Since the times of Rod Beckstrom, ICANN has stayed far away from mainstream religion. There is, however, one document that acquired a quasi-religious status: RFC 1591.
This month, this document turned 30 years old. Titled "Domain Name System Structure and Delegation”, it established the DNS as a global, distributed, and scalable system for managing domain names. By setting the foundational policies for top level domain name registration and delegation, it has significantly contributed to the stability and functionality of the internet. Most importantly for ccTLDs, it truly globalised the DNS by allowing policies for each ccTLD to be set locally and therefore be adapted to local needs and regulations.
Yet, 30 years is a long time in the digital world. From thousands of domains in the early 90s, the DNS grew to more than 300 million second level domain names today. Some of the assumptions in the document have been proven inaccurate. Other parts have become obsolete. The personal connections at that time evaded the need for documented processes. Self-evident rules in 1994, read differently and are often confusing in today’s legal and geo-political setting.

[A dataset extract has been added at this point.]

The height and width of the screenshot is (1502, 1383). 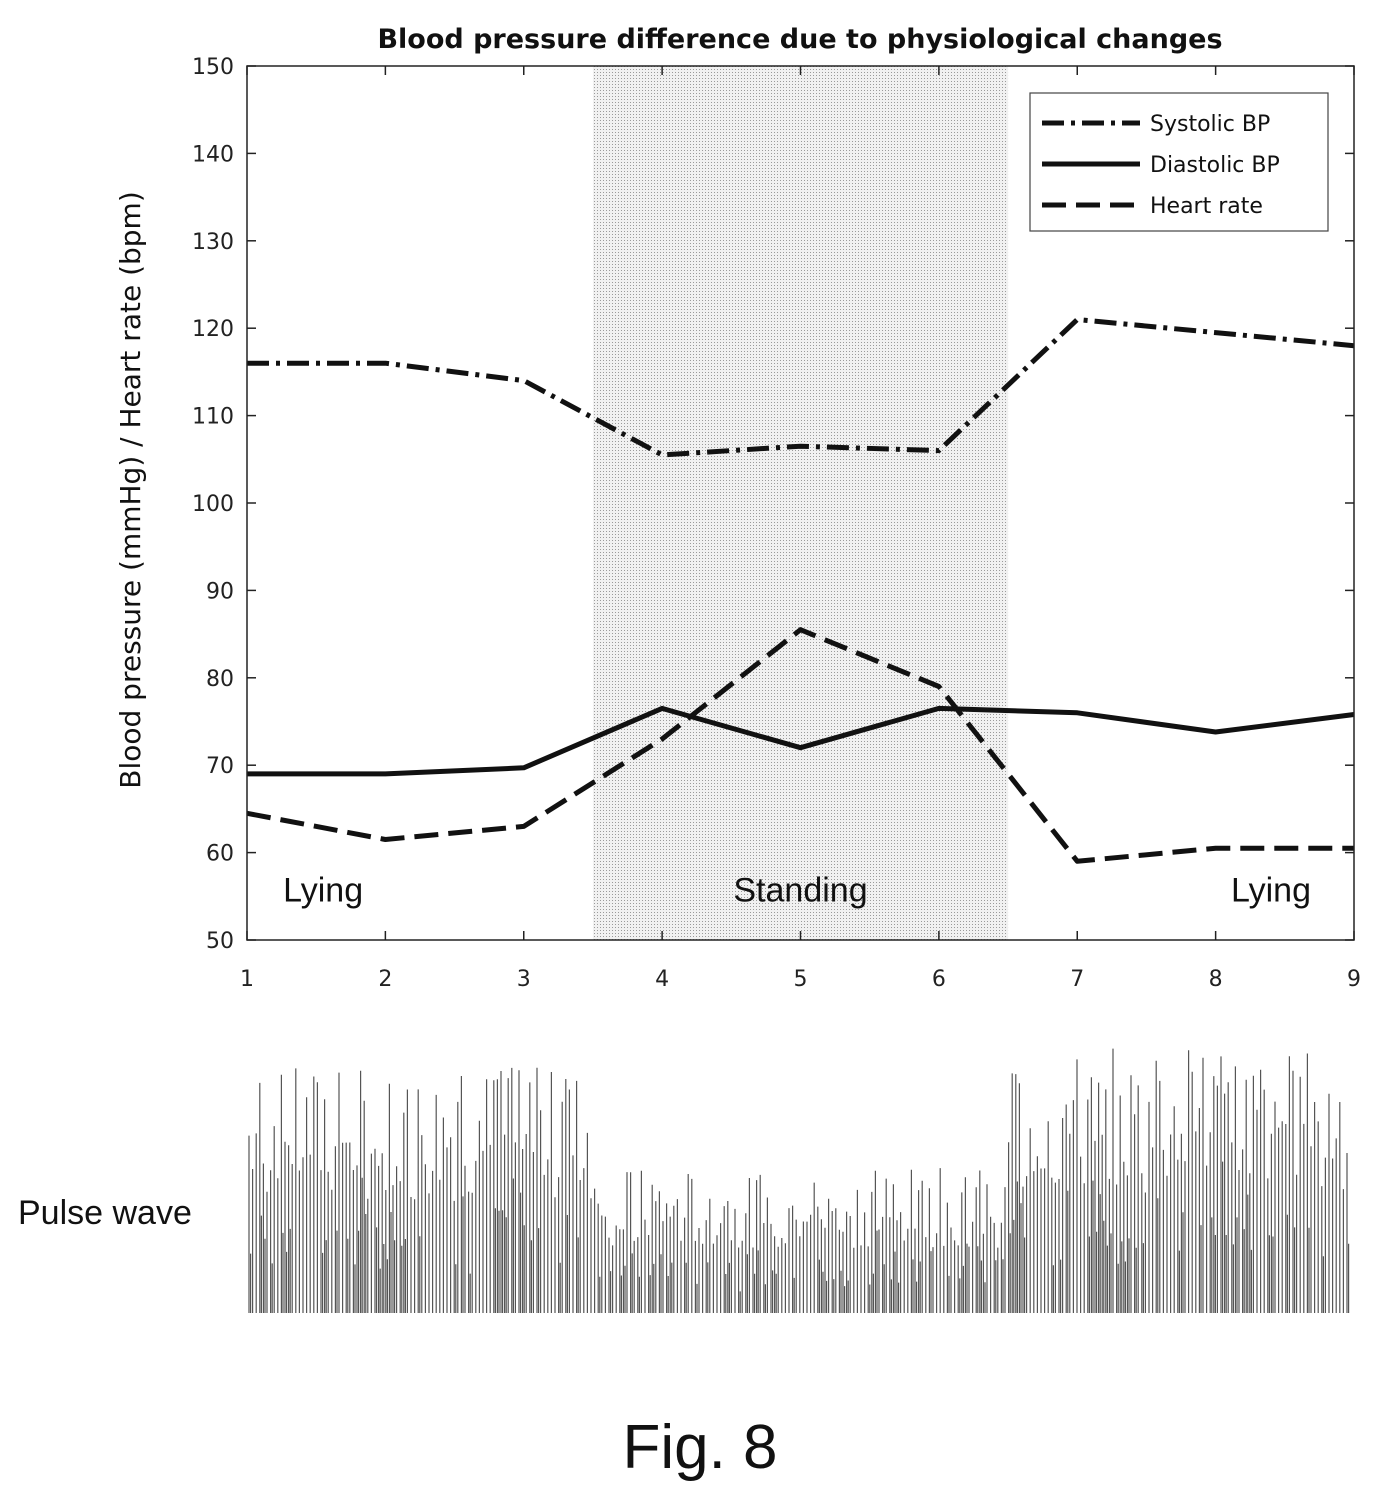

Additionally, there are now more documents than just RFC 1591 to govern the delegation, transfer, revocation, and retirement of a ccTLD. There is a framework of interpretation of RFC 1591, there is a policy developed by the ccNSO that handles retirement of ccTLDs, and other processes are being developed for the delegation of Internationalised Domain Names (IDNs).

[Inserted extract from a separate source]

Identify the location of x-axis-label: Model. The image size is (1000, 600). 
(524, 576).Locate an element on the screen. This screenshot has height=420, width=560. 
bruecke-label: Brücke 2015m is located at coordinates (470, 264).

The fact that parts of RFC 1591 have become obsolete, paired with the complex set of additional guidelines, have made this set of rules almost inaccessible for anyone who has not been following the debates in the last decades. It has also led to several policy gaps, with two examples illustrating them well.
First, while we are currently discussing data accuracy for registrants (e.g. in the context of the implementation of NIS 2), it is estimated that about 10% of the records and contact details for TLD managers are inaccurate. Even though there is an obligation for TLD managers to keep their data accurate, there is no enforcement mechanism to guarantee the accuracy of that data in the PTI database. Unreachability of the TLD manager could lead to security and stability issues.
A second example is the lack of a predictable rule set in case a ccTLD manager wants to retire and nobody from their community wants to take over the management of that ccTLD. The .lb case illustrates the extreme complexities of this scenario.
In an outstanding session at the ccNSO in San Juan, the community started to ask the right questions. Should there be a consolidated document that encompasses all these policies? If so, how are policy gaps addressed? By new policy or interpretation? How do we avoid that this exercise dies in the drifting sands of detail? What is the current approach to scenarios that are undocumented? How do we avoid the fiction that all incidents can be predicted and addressed in a policy? How do we match the need for predictability with the agility the next 30 years will require?
This will be a fascinating but long and sensitive discussion. The path will be winding. The obstacles will be daunting. But at a time when more and more interested parties are asking rightful questions, it is unavoidable to address these issues and keep the legacy of RFC 1591 and its author intact.
A key paragraph could be dusted off and get the spotlight it deserves: “Concerns about "rights" and "ownership" of domains are inappropriate. It is appropriate to be concerned about "responsibilities" and "service" to the community. - RFC 1591 Jon Postel, March 1994”.